- **INSTRUCTIONS TO FOLLOW**
Write the entries below out again without a single difference.

(Stored data entries)
■ ■ ■ ■ ■
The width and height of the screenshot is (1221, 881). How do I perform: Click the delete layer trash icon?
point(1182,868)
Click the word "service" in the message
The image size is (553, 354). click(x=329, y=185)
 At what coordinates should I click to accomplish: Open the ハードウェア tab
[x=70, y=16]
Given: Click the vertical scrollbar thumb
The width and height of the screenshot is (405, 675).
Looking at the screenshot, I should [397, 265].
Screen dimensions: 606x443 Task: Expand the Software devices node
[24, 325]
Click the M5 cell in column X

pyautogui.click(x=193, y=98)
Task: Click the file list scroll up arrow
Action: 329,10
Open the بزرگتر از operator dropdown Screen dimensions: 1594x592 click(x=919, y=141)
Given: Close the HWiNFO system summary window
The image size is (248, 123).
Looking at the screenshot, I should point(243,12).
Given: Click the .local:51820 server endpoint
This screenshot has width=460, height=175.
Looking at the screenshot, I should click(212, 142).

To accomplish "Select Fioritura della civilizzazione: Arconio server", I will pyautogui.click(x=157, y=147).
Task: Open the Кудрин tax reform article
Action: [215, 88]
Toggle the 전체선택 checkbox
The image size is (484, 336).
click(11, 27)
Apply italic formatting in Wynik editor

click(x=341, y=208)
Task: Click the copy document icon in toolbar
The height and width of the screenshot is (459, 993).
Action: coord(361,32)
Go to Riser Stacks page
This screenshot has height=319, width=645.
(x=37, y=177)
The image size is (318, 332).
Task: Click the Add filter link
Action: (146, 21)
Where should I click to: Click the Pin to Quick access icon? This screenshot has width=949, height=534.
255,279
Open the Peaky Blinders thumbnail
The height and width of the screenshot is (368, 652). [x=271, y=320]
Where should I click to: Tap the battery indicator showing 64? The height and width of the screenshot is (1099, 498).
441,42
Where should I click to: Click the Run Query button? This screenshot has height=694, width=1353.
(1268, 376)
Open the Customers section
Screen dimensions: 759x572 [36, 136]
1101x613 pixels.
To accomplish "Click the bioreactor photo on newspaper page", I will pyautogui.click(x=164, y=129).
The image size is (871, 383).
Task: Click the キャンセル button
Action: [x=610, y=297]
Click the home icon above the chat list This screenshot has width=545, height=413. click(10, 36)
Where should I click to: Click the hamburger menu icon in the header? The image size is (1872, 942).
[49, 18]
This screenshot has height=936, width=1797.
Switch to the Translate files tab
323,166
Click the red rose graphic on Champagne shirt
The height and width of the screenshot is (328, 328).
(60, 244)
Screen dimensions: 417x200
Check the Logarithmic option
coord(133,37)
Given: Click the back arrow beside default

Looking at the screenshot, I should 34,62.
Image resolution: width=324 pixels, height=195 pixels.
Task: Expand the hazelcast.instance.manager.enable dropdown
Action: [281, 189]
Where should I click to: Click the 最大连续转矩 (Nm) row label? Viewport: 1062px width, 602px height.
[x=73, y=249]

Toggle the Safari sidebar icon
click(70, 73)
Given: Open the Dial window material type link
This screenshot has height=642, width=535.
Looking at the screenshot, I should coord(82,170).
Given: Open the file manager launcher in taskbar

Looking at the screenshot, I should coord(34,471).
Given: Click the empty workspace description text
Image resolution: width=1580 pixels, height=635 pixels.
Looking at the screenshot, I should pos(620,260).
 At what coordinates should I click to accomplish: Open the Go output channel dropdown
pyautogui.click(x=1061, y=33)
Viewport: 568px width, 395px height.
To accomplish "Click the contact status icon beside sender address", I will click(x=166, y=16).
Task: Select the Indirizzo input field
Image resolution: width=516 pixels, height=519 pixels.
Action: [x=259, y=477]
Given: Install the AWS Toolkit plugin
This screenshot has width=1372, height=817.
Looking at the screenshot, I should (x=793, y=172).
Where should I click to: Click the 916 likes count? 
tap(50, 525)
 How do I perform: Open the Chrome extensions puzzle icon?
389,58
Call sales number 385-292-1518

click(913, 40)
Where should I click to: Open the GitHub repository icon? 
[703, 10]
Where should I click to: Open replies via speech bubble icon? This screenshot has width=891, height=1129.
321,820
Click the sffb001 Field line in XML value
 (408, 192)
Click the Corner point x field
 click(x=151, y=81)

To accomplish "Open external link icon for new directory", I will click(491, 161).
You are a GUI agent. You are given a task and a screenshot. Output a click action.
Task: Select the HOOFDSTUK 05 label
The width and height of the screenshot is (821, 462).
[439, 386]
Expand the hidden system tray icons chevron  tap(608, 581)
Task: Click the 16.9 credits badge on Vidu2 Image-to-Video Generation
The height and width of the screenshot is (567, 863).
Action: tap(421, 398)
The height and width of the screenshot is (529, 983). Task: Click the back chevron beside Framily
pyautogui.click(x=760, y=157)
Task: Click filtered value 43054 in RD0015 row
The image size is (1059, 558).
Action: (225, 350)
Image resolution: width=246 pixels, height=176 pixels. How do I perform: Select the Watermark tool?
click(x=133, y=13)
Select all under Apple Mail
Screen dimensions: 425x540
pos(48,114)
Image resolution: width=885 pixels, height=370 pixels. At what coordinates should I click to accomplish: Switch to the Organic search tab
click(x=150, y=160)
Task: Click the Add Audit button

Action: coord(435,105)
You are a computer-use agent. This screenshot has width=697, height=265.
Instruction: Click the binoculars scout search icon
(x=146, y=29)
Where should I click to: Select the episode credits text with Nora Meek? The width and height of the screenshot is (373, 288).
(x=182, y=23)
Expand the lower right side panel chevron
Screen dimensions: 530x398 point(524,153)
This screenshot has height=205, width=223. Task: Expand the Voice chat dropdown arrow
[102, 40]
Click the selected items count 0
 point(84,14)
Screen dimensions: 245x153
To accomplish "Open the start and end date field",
■ ■ ■ ■ ■
- **SOLUTION TO THIS TASK**
The width and height of the screenshot is (1221, 881). How do I perform: Click the delete layer trash icon?
point(1182,868)
Click the word "service" in the message
The image size is (553, 354). click(x=329, y=185)
 At what coordinates should I click to accomplish: Open the ハードウェア tab
[x=70, y=16]
Given: Click the vertical scrollbar thumb
The width and height of the screenshot is (405, 675).
Looking at the screenshot, I should [397, 265].
Screen dimensions: 606x443 Task: Expand the Software devices node
[24, 325]
Click the M5 cell in column X

pyautogui.click(x=193, y=98)
Task: Click the file list scroll up arrow
Action: 329,10
Open the بزرگتر از operator dropdown Screen dimensions: 1594x592 click(x=919, y=141)
Given: Close the HWiNFO system summary window
The image size is (248, 123).
Looking at the screenshot, I should point(243,12).
Given: Click the .local:51820 server endpoint
This screenshot has width=460, height=175.
Looking at the screenshot, I should click(212, 142).

To accomplish "Select Fioritura della civilizzazione: Arconio server", I will pyautogui.click(x=157, y=147).
Task: Open the Кудрин tax reform article
Action: [215, 88]
Toggle the 전체선택 checkbox
The image size is (484, 336).
click(11, 27)
Apply italic formatting in Wynik editor

click(x=341, y=208)
Task: Click the copy document icon in toolbar
The height and width of the screenshot is (459, 993).
Action: coord(361,32)
Go to Riser Stacks page
This screenshot has height=319, width=645.
(x=37, y=177)
The image size is (318, 332).
Task: Click the Add filter link
Action: (146, 21)
Where should I click to: Click the Pin to Quick access icon? This screenshot has width=949, height=534.
255,279
Open the Peaky Blinders thumbnail
The height and width of the screenshot is (368, 652). [x=271, y=320]
Where should I click to: Tap the battery indicator showing 64? The height and width of the screenshot is (1099, 498).
441,42
Where should I click to: Click the Run Query button? This screenshot has height=694, width=1353.
(1268, 376)
Open the Customers section
Screen dimensions: 759x572 [36, 136]
1101x613 pixels.
To accomplish "Click the bioreactor photo on newspaper page", I will pyautogui.click(x=164, y=129).
The image size is (871, 383).
Task: Click the キャンセル button
Action: [x=610, y=297]
Click the home icon above the chat list This screenshot has width=545, height=413. click(10, 36)
Where should I click to: Click the hamburger menu icon in the header? The image size is (1872, 942).
[49, 18]
This screenshot has height=936, width=1797.
Switch to the Translate files tab
323,166
Click the red rose graphic on Champagne shirt
The height and width of the screenshot is (328, 328).
(60, 244)
Screen dimensions: 417x200
Check the Logarithmic option
coord(133,37)
Given: Click the back arrow beside default

Looking at the screenshot, I should 34,62.
Image resolution: width=324 pixels, height=195 pixels.
Task: Expand the hazelcast.instance.manager.enable dropdown
Action: [281, 189]
Where should I click to: Click the 最大连续转矩 (Nm) row label? Viewport: 1062px width, 602px height.
[x=73, y=249]

Toggle the Safari sidebar icon
click(70, 73)
Given: Open the Dial window material type link
This screenshot has height=642, width=535.
Looking at the screenshot, I should coord(82,170).
Given: Open the file manager launcher in taskbar

Looking at the screenshot, I should coord(34,471).
Given: Click the empty workspace description text
Image resolution: width=1580 pixels, height=635 pixels.
Looking at the screenshot, I should pos(620,260).
 At what coordinates should I click to accomplish: Open the Go output channel dropdown
pyautogui.click(x=1061, y=33)
Viewport: 568px width, 395px height.
To accomplish "Click the contact status icon beside sender address", I will click(x=166, y=16).
Task: Select the Indirizzo input field
Image resolution: width=516 pixels, height=519 pixels.
Action: [x=259, y=477]
Given: Install the AWS Toolkit plugin
This screenshot has width=1372, height=817.
Looking at the screenshot, I should (x=793, y=172).
Where should I click to: Click the 916 likes count? 
tap(50, 525)
 How do I perform: Open the Chrome extensions puzzle icon?
389,58
Call sales number 385-292-1518

click(913, 40)
Where should I click to: Open the GitHub repository icon? 
[703, 10]
Where should I click to: Open replies via speech bubble icon? This screenshot has width=891, height=1129.
321,820
Click the sffb001 Field line in XML value
 (408, 192)
Click the Corner point x field
 click(x=151, y=81)

To accomplish "Open external link icon for new directory", I will click(491, 161).
You are a GUI agent. You are given a task and a screenshot. Output a click action.
Task: Select the HOOFDSTUK 05 label
The width and height of the screenshot is (821, 462).
[439, 386]
Expand the hidden system tray icons chevron  tap(608, 581)
Task: Click the 16.9 credits badge on Vidu2 Image-to-Video Generation
The height and width of the screenshot is (567, 863).
Action: tap(421, 398)
The height and width of the screenshot is (529, 983). Task: Click the back chevron beside Framily
pyautogui.click(x=760, y=157)
Task: Click filtered value 43054 in RD0015 row
The image size is (1059, 558).
Action: (225, 350)
Image resolution: width=246 pixels, height=176 pixels. How do I perform: Select the Watermark tool?
click(x=133, y=13)
Select all under Apple Mail
Screen dimensions: 425x540
pos(48,114)
Image resolution: width=885 pixels, height=370 pixels. At what coordinates should I click to accomplish: Switch to the Organic search tab
click(x=150, y=160)
Task: Click the Add Audit button

Action: coord(435,105)
You are a computer-use agent. This screenshot has width=697, height=265.
Instruction: Click the binoculars scout search icon
(x=146, y=29)
Where should I click to: Select the episode credits text with Nora Meek? The width and height of the screenshot is (373, 288).
(x=182, y=23)
Expand the lower right side panel chevron
Screen dimensions: 530x398 point(524,153)
This screenshot has height=205, width=223. Task: Expand the Voice chat dropdown arrow
[102, 40]
Click the selected items count 0
 point(84,14)
Screen dimensions: 245x153
To accomplish "Open the start and end date field",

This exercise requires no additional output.